Reading text:
——

Archive for August, 2011

New Exhibition – The Quality of Things – Gwynedd Museum and Art Gallery 30th July – October 2011


Gwynedd museum and art gallery  in north Wales  are showing two of my paintings in the exhibition “The Quality of Things” They are two paintings about my late Grandparents on my mothers side which I made in the mid 1990’s which seems and extremely long time ago now. They were responses to people who meant a lot to me in their old age and subsequent death and these two paintings reflect that theme. Below are the two labels which describe my thoughts about the paintings. If you click on the image they should enlarge.


 This is a portrait of my Grandparents Gladys and Walter Greaves in their terraced house in Bloxwich, just outside Walsall in the West Midlands. I knew that they were both getting older and I wanted to capture them both in their home. I made this painting in 1993.

The theme of the painting is “natural forms and synthetic forms”. If you look at the painting Walter is eating an apple which he used to get from the back of the local supermarket when they got rid of them because they were bruised . He has cut the bruises out and it almost echoes the facial characteristics of his face, for example the eye sockets. I made this comparison because the apple is a natural form with natural life cycles in that it is conceived, born, lives , dies. Over on the washing tub there is some decorative artificial fruit and Gladys’ artificial leg because she had both legs amputated through diabetes though she rarely wore the very heavy legs and they were positioned around the house. The fruit and the legs are the synthetic, man made reproductions of natural forms to echo the theme that no matter how technologically advanced we are we can’t compete with nature.

——

Required actions:
**a)** In the post about the two paintings, in what year was the portrait of Gladys and Walter Greaves made?
**b)** Reproduce the stretch of the listing from the line containing "How do I perform: Click" through the line containing "(x=107, y=10)", including both of those lines.

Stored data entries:
——

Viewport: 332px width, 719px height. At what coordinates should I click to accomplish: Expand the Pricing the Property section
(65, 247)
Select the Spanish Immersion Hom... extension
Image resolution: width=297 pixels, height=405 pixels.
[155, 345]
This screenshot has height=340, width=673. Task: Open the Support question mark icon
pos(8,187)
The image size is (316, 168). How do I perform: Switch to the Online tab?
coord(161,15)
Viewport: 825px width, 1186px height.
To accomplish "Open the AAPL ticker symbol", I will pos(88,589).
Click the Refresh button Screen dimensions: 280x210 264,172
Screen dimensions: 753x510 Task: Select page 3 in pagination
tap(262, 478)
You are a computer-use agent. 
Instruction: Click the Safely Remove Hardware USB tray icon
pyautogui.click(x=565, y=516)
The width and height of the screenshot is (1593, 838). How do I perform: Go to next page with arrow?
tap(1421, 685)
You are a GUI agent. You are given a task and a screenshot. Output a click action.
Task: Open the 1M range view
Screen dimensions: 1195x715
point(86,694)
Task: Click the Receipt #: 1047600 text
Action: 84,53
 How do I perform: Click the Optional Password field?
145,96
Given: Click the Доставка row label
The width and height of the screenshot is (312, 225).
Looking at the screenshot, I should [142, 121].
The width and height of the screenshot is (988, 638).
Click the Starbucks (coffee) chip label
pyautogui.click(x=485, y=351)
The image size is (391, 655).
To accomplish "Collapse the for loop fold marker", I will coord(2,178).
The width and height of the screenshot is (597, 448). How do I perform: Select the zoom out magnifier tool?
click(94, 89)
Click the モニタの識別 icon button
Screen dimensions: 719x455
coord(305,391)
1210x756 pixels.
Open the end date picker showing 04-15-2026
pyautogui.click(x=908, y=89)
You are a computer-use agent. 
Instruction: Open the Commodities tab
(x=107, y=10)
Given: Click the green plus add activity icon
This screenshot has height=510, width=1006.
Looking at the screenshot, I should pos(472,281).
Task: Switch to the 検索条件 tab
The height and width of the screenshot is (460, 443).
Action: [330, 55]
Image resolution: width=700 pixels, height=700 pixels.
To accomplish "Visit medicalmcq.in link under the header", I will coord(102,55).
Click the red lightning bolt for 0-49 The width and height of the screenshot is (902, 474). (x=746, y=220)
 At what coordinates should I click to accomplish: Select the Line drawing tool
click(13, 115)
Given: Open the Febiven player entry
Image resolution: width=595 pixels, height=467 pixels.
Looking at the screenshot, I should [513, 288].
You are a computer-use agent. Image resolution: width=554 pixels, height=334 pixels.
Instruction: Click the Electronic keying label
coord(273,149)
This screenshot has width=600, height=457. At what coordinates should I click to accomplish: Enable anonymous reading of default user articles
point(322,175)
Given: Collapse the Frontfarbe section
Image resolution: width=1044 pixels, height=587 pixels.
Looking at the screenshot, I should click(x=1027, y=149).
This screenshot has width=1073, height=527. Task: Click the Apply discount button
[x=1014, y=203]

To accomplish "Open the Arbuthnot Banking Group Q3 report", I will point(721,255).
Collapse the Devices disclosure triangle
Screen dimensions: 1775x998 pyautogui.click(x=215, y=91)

——

Results:
**a)** 1993

**b)**
 How do I perform: Click the Optional Password field?
145,96
Given: Click the Доставка row label
The width and height of the screenshot is (312, 225).
Looking at the screenshot, I should [142, 121].
The width and height of the screenshot is (988, 638).
Click the Starbucks (coffee) chip label
pyautogui.click(x=485, y=351)
The image size is (391, 655).
To accomplish "Collapse the for loop fold marker", I will coord(2,178).
The width and height of the screenshot is (597, 448). How do I perform: Select the zoom out magnifier tool?
click(94, 89)
Click the モニタの識別 icon button
Screen dimensions: 719x455
coord(305,391)
1210x756 pixels.
Open the end date picker showing 04-15-2026
pyautogui.click(x=908, y=89)
You are a computer-use agent. 
Instruction: Open the Commodities tab
(x=107, y=10)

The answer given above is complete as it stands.